Political Luminaries Lend Hands In Pa. Campaigns
ERIE, Pa. (AP) -- Former Democratic President Bill Clinton and rising stars in the Republican Party were among the political luminaries flocking to Pennsylvania on Thursday to campaign for candidates just days before voters decide high-profile races for governor and U.S. senator.
More than 300 people streamed into an Erie International Airport hangar to hear Clinton stump for two of Pennsylvania's many embattled Democratic candidates, U.S. Rep. Kathy Dahlkemper and gubernatorial nominee Dan Onorato.
Clinton repeated the message he has relayed at scores of political events nationwide, that Republicans want voters to be angry and blame high unemployment and deficits on Democrats so they usher a GOP that derailed the economy in the first place back into power.
"The more I got out here, the more concerned I became that the American people were going to vote out of anger and frustration and anxiety ... and get exactly what they do not want, which is what normally what happens when you make poor decisions when you're mad," Clinton said.
Several Republican candidates are leading their Democratic foes in Pennsylvania polls, as they ride a wave of discontent over joblessness and Democratic President Barack Obama, chief among them Senate GOP nominee Pat Toomey.
Toomey, speaking to a small lunchtime crowd gathered outside the Lackawanna County Courthouse in Scranton, urged supporters not to let up in the final stretch and to persuade friends and family to vote Republican.
"I think on Nov. 2 we're going to begin the process of taking back our country, restoring the kind of prosperity that we can have, that we should have," Toomey said. "We've got to get off the track they're on in Washington. We've got the most liberal elected government in the history of the Republic and they're trying to transform America into something like a European-style welfare state."
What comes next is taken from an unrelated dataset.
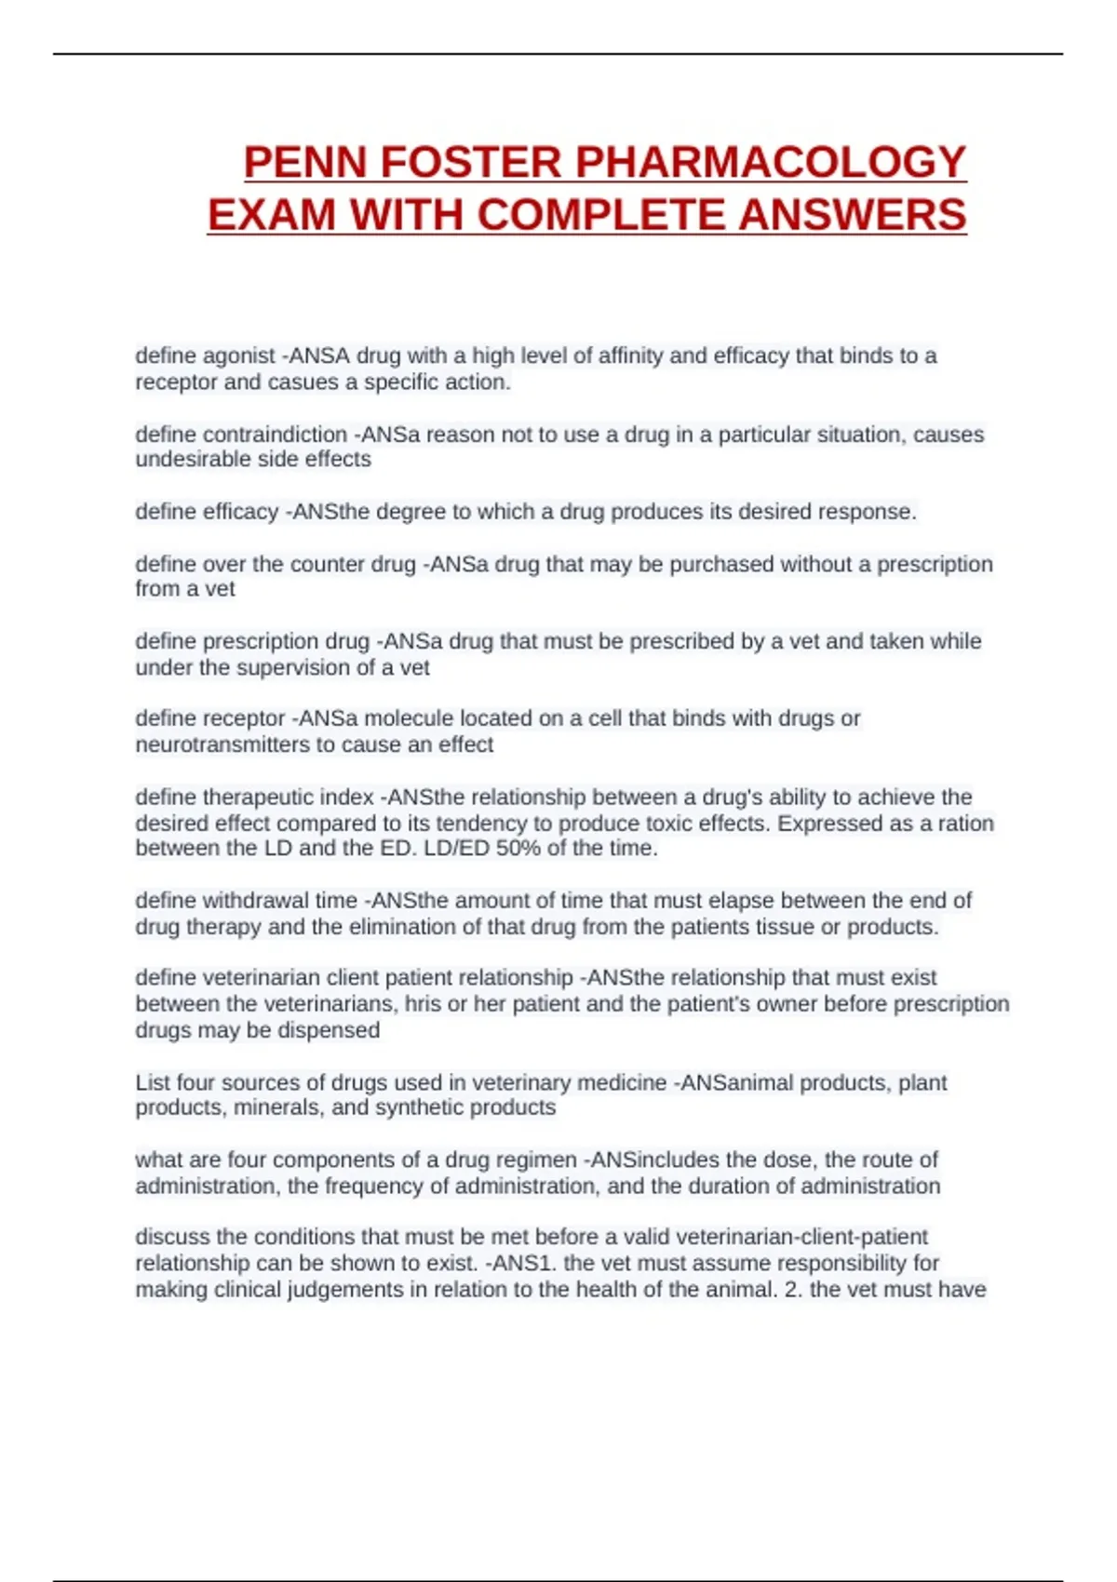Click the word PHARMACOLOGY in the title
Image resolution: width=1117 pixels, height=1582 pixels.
[x=771, y=162]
Clinton, perhaps the Democrats' biggest political star right now, was to head to southeastern Pennsylvania for five events, capped by a nighttime rally at Temple University with Senate hopeful Joe Sestak.
On Thursday afternoon in the Philadelphia suburb of King of Prussia, two Republican governors -- Haley Barbour of Mississippi and Bob McDonnell of Virginia -- were to speak at a rally for the party's gubernatorial candidate Tom Corbett.
That's not all.
Two other Republican governors -- Chris Christie of New Jersey and Tim Pawlenty of Minnesota -- planned to join Barbour on Friday morning to stump for Corbett and Toomey at two small airports in southeastern Pennsylvania before Obama arrives Saturday to fire up Democratic voters at a Philadelphia rally.
On Monday, first lady Michelle Obama will headline a rally in Philadelphia as well, where a heavy turnout by the city's large population of black voters is considered crucial to Democratic victories.
With the potential for the Toomey-Sestak contest to help decide partisan control of the U.S. Senate, Pennsylvania is a testing ground for potential GOP presidential candidates in 2012 -- Pawlenty and Barbour among them -- while millions of dollars from party organizations and other outside groups pour in to influence the outcome.
Meanwhile, both parties have funneled millions to Pennsylvania's gubernatorial candidates through their governors' associations.
In Erie, Tim Broderick and a handful of other anti-abortion rights protesters held picket signs, unhappy over Dahlkemper's vote for the new federal health care bill.
"I'm very upset that she clings to the pro-life label," Broderick said.
A supporter, 74-year-old Sally Swanson, said Dahlkemper's pro-life credentials have been unfairly attacked and noted that Dahlkemper is running a TV ad in which she acknowledges being an unwed mother.
"She's an honest person and they're tearing her apart," Swanson said.
At issue is federal funding for abortion procedures in the sweeping new health care bill Obama signed in March. The law walled off federal money from paying for the procedure, and an executive order Obama signed earlier this year affirmed long-standing restrictions on taxpayer-financed abortion. However, abortion rights opponents are divided over whether that is sufficient.